▶ [Exercise] Rewrite the records below, swapping every "computer-use agent" for "desktop agent" and leaving everything else unchanged.

------------------------------------------------

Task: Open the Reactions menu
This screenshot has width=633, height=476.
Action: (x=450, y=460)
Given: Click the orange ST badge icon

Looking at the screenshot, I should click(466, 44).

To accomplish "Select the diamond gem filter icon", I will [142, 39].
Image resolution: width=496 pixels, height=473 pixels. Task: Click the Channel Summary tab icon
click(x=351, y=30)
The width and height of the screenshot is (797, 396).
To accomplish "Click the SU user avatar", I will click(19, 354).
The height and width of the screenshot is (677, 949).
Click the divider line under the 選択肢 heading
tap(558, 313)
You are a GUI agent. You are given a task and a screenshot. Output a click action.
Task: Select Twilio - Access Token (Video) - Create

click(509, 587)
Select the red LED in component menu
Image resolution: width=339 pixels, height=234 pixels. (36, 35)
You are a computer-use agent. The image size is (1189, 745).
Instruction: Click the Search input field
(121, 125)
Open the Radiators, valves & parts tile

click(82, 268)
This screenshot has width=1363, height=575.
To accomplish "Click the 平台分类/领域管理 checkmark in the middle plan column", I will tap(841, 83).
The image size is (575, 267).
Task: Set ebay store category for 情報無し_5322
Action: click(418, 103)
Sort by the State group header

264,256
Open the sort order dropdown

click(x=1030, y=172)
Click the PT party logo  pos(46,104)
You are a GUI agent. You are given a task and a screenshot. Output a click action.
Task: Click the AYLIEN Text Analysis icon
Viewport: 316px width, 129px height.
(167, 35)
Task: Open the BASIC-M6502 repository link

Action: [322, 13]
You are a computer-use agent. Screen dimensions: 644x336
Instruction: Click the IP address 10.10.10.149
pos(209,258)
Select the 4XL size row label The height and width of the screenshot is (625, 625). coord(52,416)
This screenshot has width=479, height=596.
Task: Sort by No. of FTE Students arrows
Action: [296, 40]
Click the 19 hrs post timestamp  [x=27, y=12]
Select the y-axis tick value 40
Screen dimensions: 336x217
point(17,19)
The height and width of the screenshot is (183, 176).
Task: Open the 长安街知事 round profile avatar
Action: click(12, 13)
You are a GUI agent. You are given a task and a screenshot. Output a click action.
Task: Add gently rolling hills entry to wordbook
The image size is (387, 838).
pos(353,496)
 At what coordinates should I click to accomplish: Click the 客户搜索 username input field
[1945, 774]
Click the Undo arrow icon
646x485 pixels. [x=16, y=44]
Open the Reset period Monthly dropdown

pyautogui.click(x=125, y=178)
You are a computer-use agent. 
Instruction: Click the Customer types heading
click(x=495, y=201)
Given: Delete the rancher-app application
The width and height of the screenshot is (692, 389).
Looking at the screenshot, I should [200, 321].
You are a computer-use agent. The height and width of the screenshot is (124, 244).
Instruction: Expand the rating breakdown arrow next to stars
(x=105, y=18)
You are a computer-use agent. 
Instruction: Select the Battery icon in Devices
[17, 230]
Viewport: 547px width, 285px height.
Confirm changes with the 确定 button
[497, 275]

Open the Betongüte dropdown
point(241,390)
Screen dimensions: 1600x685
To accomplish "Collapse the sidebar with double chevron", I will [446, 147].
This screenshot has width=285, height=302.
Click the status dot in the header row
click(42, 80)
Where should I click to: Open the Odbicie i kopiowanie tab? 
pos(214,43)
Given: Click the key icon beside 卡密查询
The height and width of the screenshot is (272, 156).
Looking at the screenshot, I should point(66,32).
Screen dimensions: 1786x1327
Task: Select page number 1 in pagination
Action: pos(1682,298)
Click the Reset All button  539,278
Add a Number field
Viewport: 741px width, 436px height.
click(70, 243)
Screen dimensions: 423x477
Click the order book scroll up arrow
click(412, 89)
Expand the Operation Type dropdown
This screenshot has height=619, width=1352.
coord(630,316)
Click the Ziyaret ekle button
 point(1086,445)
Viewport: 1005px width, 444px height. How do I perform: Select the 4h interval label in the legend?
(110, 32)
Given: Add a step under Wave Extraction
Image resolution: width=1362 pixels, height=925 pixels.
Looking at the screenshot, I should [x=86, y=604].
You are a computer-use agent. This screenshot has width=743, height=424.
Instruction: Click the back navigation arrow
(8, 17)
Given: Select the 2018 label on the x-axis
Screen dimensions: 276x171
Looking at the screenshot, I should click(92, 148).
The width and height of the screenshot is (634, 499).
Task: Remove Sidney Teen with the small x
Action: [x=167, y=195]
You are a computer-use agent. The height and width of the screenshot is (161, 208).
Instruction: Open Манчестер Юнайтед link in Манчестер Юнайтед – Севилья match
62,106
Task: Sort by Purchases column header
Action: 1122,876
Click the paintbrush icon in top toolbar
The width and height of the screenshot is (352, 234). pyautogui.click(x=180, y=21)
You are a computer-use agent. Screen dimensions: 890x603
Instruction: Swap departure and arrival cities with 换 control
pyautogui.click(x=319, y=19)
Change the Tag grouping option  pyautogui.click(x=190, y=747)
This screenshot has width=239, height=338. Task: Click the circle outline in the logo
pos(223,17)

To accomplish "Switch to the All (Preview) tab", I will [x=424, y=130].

------------------------------------------------

▶ [Reply to the exercise]
Task: Open the Reactions menu
This screenshot has width=633, height=476.
Action: (x=450, y=460)
Given: Click the orange ST badge icon

Looking at the screenshot, I should click(466, 44).

To accomplish "Select the diamond gem filter icon", I will [142, 39].
Image resolution: width=496 pixels, height=473 pixels. Task: Click the Channel Summary tab icon
click(x=351, y=30)
The width and height of the screenshot is (797, 396).
To accomplish "Click the SU user avatar", I will click(19, 354).
The height and width of the screenshot is (677, 949).
Click the divider line under the 選択肢 heading
tap(558, 313)
You are a GUI agent. You are given a task and a screenshot. Output a click action.
Task: Select Twilio - Access Token (Video) - Create

click(509, 587)
Select the red LED in component menu
Image resolution: width=339 pixels, height=234 pixels. (36, 35)
You are a desktop agent. The image size is (1189, 745).
Instruction: Click the Search input field
(121, 125)
Open the Radiators, valves & parts tile

click(82, 268)
This screenshot has width=1363, height=575.
To accomplish "Click the 平台分类/领域管理 checkmark in the middle plan column", I will tap(841, 83).
The image size is (575, 267).
Task: Set ebay store category for 情報無し_5322
Action: click(418, 103)
Sort by the State group header

264,256
Open the sort order dropdown

click(x=1030, y=172)
Click the PT party logo  pos(46,104)
You are a GUI agent. You are given a task and a screenshot. Output a click action.
Task: Click the AYLIEN Text Analysis icon
Viewport: 316px width, 129px height.
(167, 35)
Task: Open the BASIC-M6502 repository link

Action: [322, 13]
You are a desktop agent. Screen dimensions: 644x336
Instruction: Click the IP address 10.10.10.149
pos(209,258)
Select the 4XL size row label The height and width of the screenshot is (625, 625). coord(52,416)
This screenshot has width=479, height=596.
Task: Sort by No. of FTE Students arrows
Action: [296, 40]
Click the 19 hrs post timestamp  [x=27, y=12]
Select the y-axis tick value 40
Screen dimensions: 336x217
point(17,19)
The height and width of the screenshot is (183, 176).
Task: Open the 长安街知事 round profile avatar
Action: click(12, 13)
You are a GUI agent. You are given a task and a screenshot. Output a click action.
Task: Add gently rolling hills entry to wordbook
The image size is (387, 838).
pos(353,496)
 At what coordinates should I click to accomplish: Click the 客户搜索 username input field
[1945, 774]
Click the Undo arrow icon
646x485 pixels. [x=16, y=44]
Open the Reset period Monthly dropdown

pyautogui.click(x=125, y=178)
You are a desktop agent. 
Instruction: Click the Customer types heading
click(x=495, y=201)
Given: Delete the rancher-app application
The width and height of the screenshot is (692, 389).
Looking at the screenshot, I should [200, 321].
You are a desktop agent. The height and width of the screenshot is (124, 244).
Instruction: Expand the rating breakdown arrow next to stars
(x=105, y=18)
You are a desktop agent. 
Instruction: Select the Battery icon in Devices
[17, 230]
Viewport: 547px width, 285px height.
Confirm changes with the 确定 button
[497, 275]

Open the Betongüte dropdown
point(241,390)
Screen dimensions: 1600x685
To accomplish "Collapse the sidebar with double chevron", I will [446, 147].
This screenshot has width=285, height=302.
Click the status dot in the header row
click(42, 80)
Where should I click to: Open the Odbicie i kopiowanie tab? 
pos(214,43)
Given: Click the key icon beside 卡密查询
The height and width of the screenshot is (272, 156).
Looking at the screenshot, I should point(66,32).
Screen dimensions: 1786x1327
Task: Select page number 1 in pagination
Action: pos(1682,298)
Click the Reset All button  539,278
Add a Number field
Viewport: 741px width, 436px height.
click(70, 243)
Screen dimensions: 423x477
Click the order book scroll up arrow
click(412, 89)
Expand the Operation Type dropdown
This screenshot has height=619, width=1352.
coord(630,316)
Click the Ziyaret ekle button
 point(1086,445)
Viewport: 1005px width, 444px height. How do I perform: Select the 4h interval label in the legend?
(110, 32)
Given: Add a step under Wave Extraction
Image resolution: width=1362 pixels, height=925 pixels.
Looking at the screenshot, I should [x=86, y=604].
You are a desktop agent. This screenshot has width=743, height=424.
Instruction: Click the back navigation arrow
(8, 17)
Given: Select the 2018 label on the x-axis
Screen dimensions: 276x171
Looking at the screenshot, I should click(92, 148).
The width and height of the screenshot is (634, 499).
Task: Remove Sidney Teen with the small x
Action: [x=167, y=195]
You are a desktop agent. The height and width of the screenshot is (161, 208).
Instruction: Open Манчестер Юнайтед link in Манчестер Юнайтед – Севилья match
62,106
Task: Sort by Purchases column header
Action: 1122,876
Click the paintbrush icon in top toolbar
The width and height of the screenshot is (352, 234). pyautogui.click(x=180, y=21)
You are a desktop agent. Screen dimensions: 890x603
Instruction: Swap departure and arrival cities with 换 control
pyautogui.click(x=319, y=19)
Change the Tag grouping option  pyautogui.click(x=190, y=747)
This screenshot has width=239, height=338. Task: Click the circle outline in the logo
pos(223,17)

To accomplish "Switch to the All (Preview) tab", I will [x=424, y=130].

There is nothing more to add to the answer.